# What to do
Write out the passage from "parser = optparse.OptionParser(‘usage" up to and including "args) = parser.parse_args()" from the pyPdf metadata excerpt below.

PYPDF is an excellent third-party utility for managing PDF documents and is available for download from
http://pybrary.net/pyPdf/
. It offers the ability to extract document information, split, merge, crop, encrypt and decrypt documents. To extract metadata, we utilize the method .getDocumentInfo(). This method returns an array of tuples. Each tuple contains a description of the metadata element and its value. Iterating through this array prints out the entire metadata of the PDF document.

 import pyPdf

 from pyPdf import PdfFileReader

 def printMeta(fileName):

  pdfFile = PdfFileReader(file(fileName, ‘rb’))

  docInfo = pdfFile.getDocumentInfo()

  print ‘[∗] PDF MetaData For: ’ + str(fileName)

  for metaItem in docInfo:

   print ‘[+] ’ + metaItem + ‘:’ + docInfo[metaItem]

Adding an option parser to identify a specific file, we have a tool that can identify the metadata embedded in a PDF document. Similarly, we can modify our script to test for specific metadata, such as a specific user. Certainly, it might be helpful for Greek law enforcement officials to search for files that also list Alex Tapanaris as the author.

 import pyPdf

 import optparse

 from pyPdf import PdfFileReader

 def printMeta(fileName):

  pdfFile = PdfFileReader(file(fileName, ‘rb’))

  docInfo = pdfFile.getDocumentInfo()

  print ‘[∗] PDF MetaData For: ’ + str(fileName)

  for metaItem in docInfo:

   print ‘[+] ’ + metaItem + ‘:’ + docInfo[metaItem]

 def main():

  parser = optparse.OptionParser(‘usage %prog “+\

   “-F ’)

  parser.add_option(‘-F’, dest=‘fileName’, type=‘string’,\

   help=‘specify PDF file name’)

  (options, args) = parser.parse_args()

  fileName = options.fileName

  if fileName == None:

   print parser.usage

   exit(0)

  else:

   printMeta(fileName)

 if __name__ == ‘__main__’:

  main()

Running our pdfReader script against the Anonymous Press Release, we see the same metadata that led Greek authorities to arrest Mr. Tapanaris.

# Raw data
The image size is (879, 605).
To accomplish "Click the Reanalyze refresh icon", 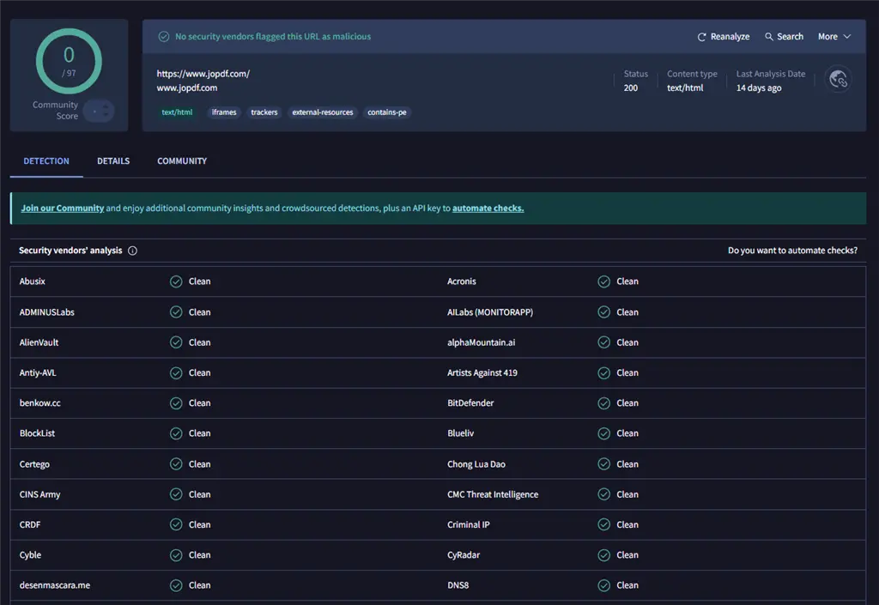I will (x=701, y=37).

# The result
parser = optparse.OptionParser(‘usage %prog “+\

   “-F ’)

  parser.add_option(‘-F’, dest=‘fileName’, type=‘string’,\

   help=‘specify PDF file name’)

  (options, args) = parser.parse_args()